6) The physician reading the mammogram should be a certified radiologist accredited by the ACR. Your regular health care provider, or gatekeeper, is not necessarily the best person for the job. It requires someone with extensive training in this area with the ability to recognize critical changes. Having the mammography films read by someone with this expertise is especially important for women with dense breast tissue, where irregularities are more difficult to discern.

7) After receiving the results, if you have any doubt about what you have been told, don’t hesitate to take your mammograms, along with a copy of the written report of the results, and go for a second opinion. Though facilities may provide copies of mammography films, if requested, they’re required to give you the originals (Effective April, 1999 New York State legislation requires that all mammography facilities provide original films upon request. In addition, the facility cannot charge the patient for copies they make for their own files. Check your own state laws to see if there’s similar legislation).

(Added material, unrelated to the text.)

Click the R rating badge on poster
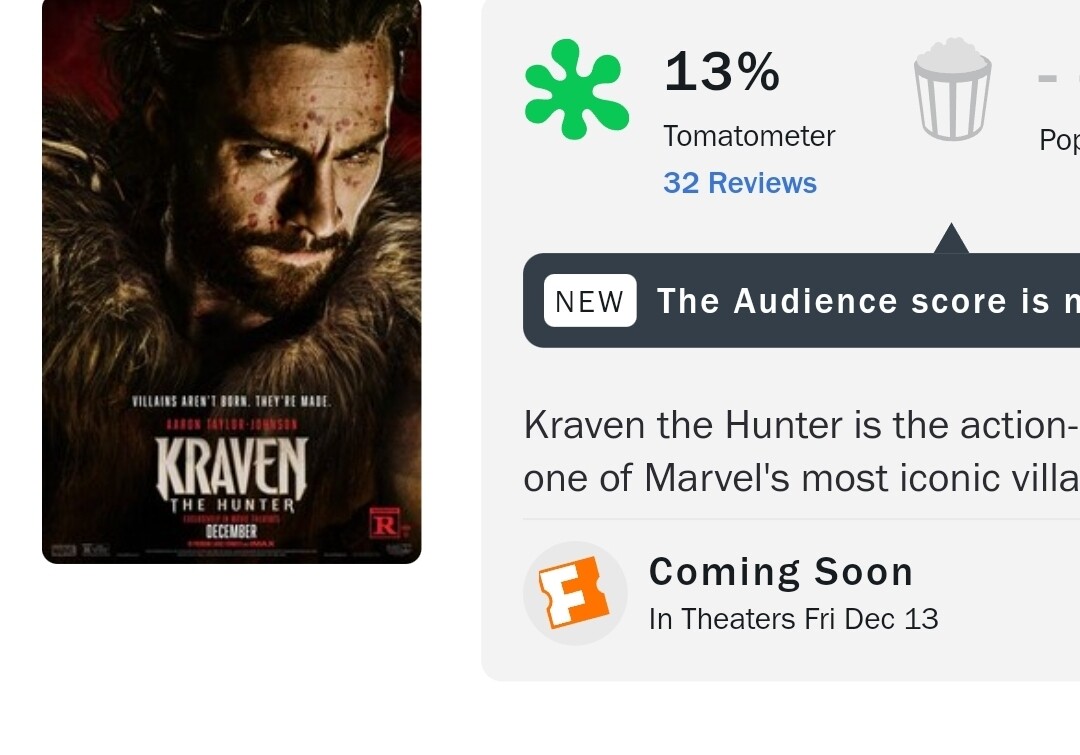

Keep in mind, if you’re not given the results at the time of your visit, the 1999 reauthorization of the MQSA, requires that mammography facilities send women their screening results, written in layman’s language, within 30 days or less. If an area requiring further scrutiny is identified you should be contacted by the facility within 5 working days or less.

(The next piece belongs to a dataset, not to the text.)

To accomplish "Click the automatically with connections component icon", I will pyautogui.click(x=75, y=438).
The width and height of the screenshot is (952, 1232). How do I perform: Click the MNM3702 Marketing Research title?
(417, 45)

8) Once you begin having regular mammograms return to the same facility each year, unless you have a specific reason for not returning, like having moved since your last visit. When changing facilities, bring the originals of prior mammograms to the new location. These will be compared with the newest pictures, and serve to assist the physician in recognizing important changes in the breast tissue. If you go for a second opinion, bring your original films because the clarity will be much better than copies.

9) You can either schedule your next mammography appointment before you leave, or ask to be sent a reminder card. It’s always a good idea to mark your calendar with a reminder when you get home. It’s suggested you call to schedule your appointment a minimum of six months prior to when you need it since you may find that you are unable to get an appointment when you need it.

Keep in mind that when circumstances demand it each of us must advocate for our own needs. If you are told your mammography results indicate no problem areas, but intuitively you feel something is wrong, take the films and go for a second opinion. If your health care provider doesn’t cover costs for a second opinion (the majority of health insurance carriers do pay for a second opinion), check with your county Department of Health, and the other resources mentioned above for the names of facilities that provide either low or no-cost service. The bottom line is that you need to do whatever is necessary in order to receive the best health care possible.